What would biopharma support for public health look like? Well, one practical approach would be to support initiatives like the soda taxes recently approved by Albany, San Francisco and Oakland, California, and by Boulder, Colorado. These taxes aren’t guaranteed to work, but early suggestions from Mexico and Berkeley are hopeful. Sugary beverages are one of the big sources of empty calories in the US diet and reducing soda consumption could help reduce overall incidence of diabetes and obesity.

Another approach would be working with and funding people and organizations who have made contributions to reducing obesity and increasing exercise. Michelle Obama comes to mind. I understand she may have some free time soon. And we’re soon going to need more non-governmental organizations getting involved in things like public health because early signs are the role of the federal government in that sphere may be shrinking over the next few years.

A more radical idea would be to fund work on other kinds of behavioral interventions that might help reduce obesity. While studies suggest mobile health tools like fitbits or weight loss apps aren’t going to be a cure-all, it’s early days and those kinds of tools may be part of a tailored approach to health—finding the right tools for each person rather than one size fits all. Kind of like…precision medicine?

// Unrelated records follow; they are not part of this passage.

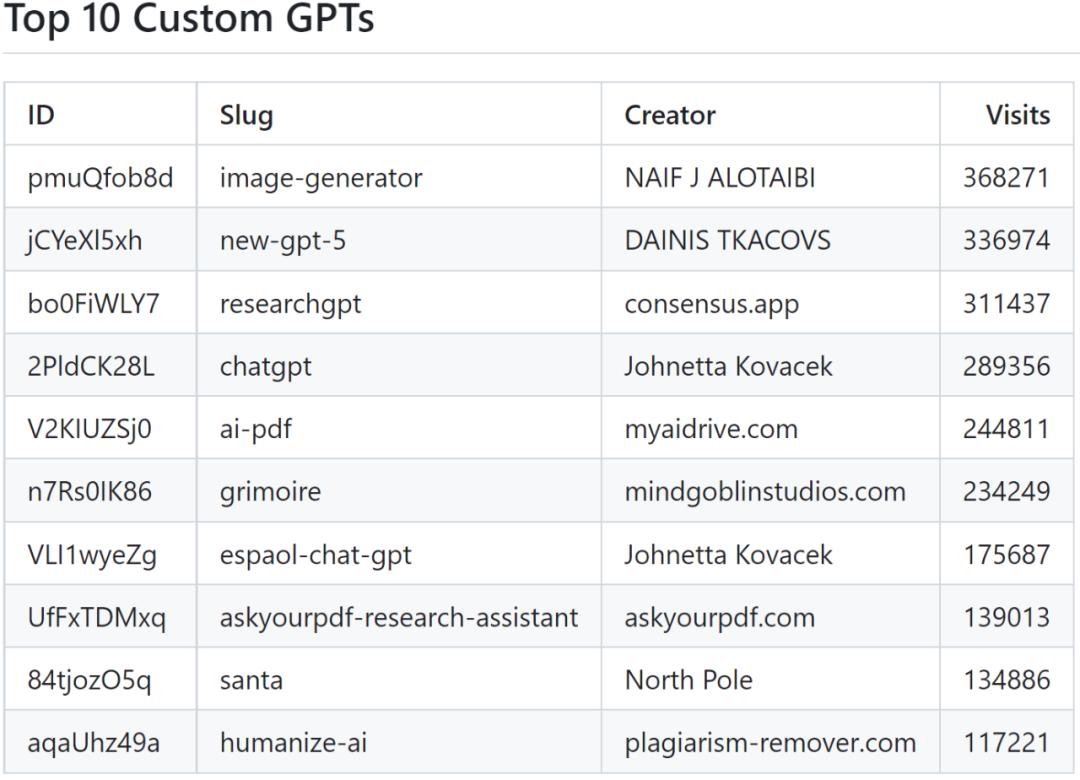Screen dimensions: 1080x780
Task: Click creator mindgoblinstudios.com
Action: coord(765,492)
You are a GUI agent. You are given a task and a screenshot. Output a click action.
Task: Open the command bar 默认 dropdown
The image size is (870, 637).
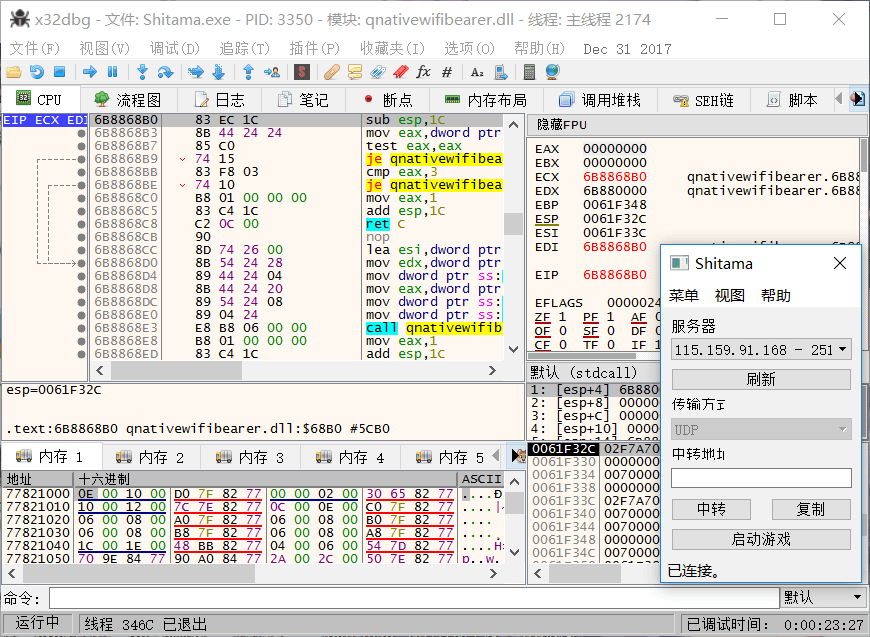coord(822,597)
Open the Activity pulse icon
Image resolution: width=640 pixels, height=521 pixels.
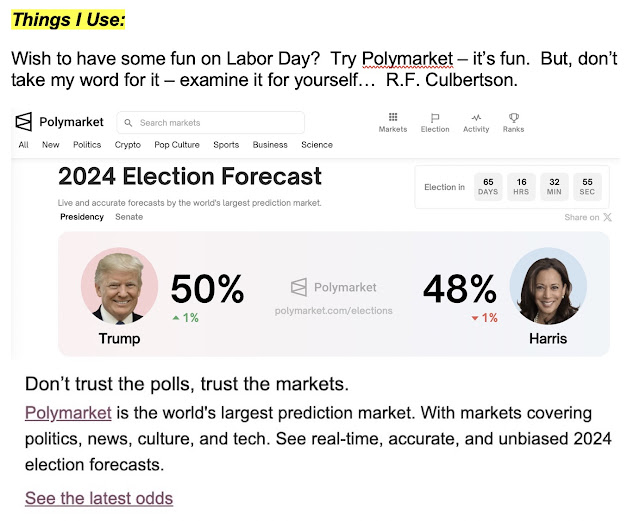point(476,118)
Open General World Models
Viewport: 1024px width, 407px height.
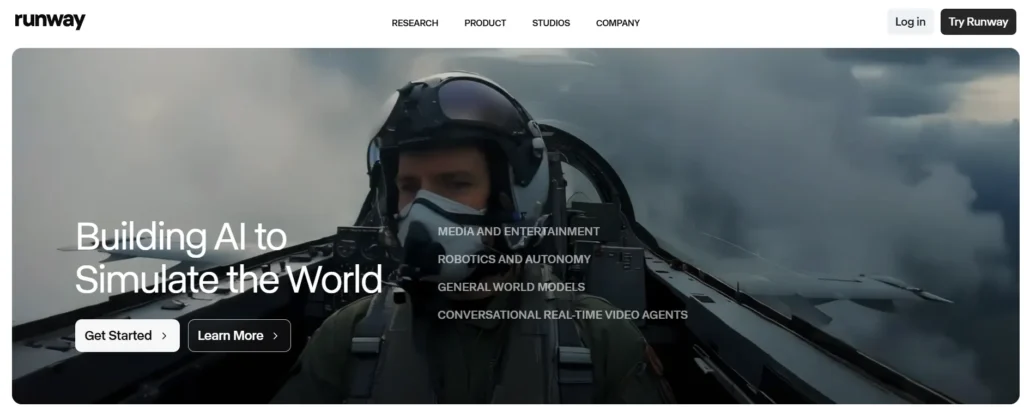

A public health approach would have other benefits. One would be in clinical trials. Another anecdote from another friend in the industry is how once, when we were meeting for beers, he was half an hour late. When he arrived, we asked him what had happened and he said they ran into a dosing problem for a trial and he had to consult. It turns out a prospective patient weighed more than they had planned for in their enrollment criteria and their dosage tables had to be extended. By a lot. Here’s a problem with that: the pharmacokinetics and pharmacodynamics of drug engagement and clearance vary with degree of obesity (one review in antimicrobials here). If the overall population could be made healthier, these kinds of expensive exceptions would be less frequent.

And there’s always the point of reputation. Every biopharma company has as its goal the improvement of human health but that has been obscured lately. Biopharma needs a reputation overhaul. That doesn’t just have to be through not doing bad stuff. Actively doing good stuff helps too.

This is a long-term approach to improving industry health, no doubt. But with all those repatriation dollars looking likely to come back to the US, and the cost multiplier on potential acquisitions rising, maybe pushing public health, counterintuitively, could create a sustainable path for biopharma.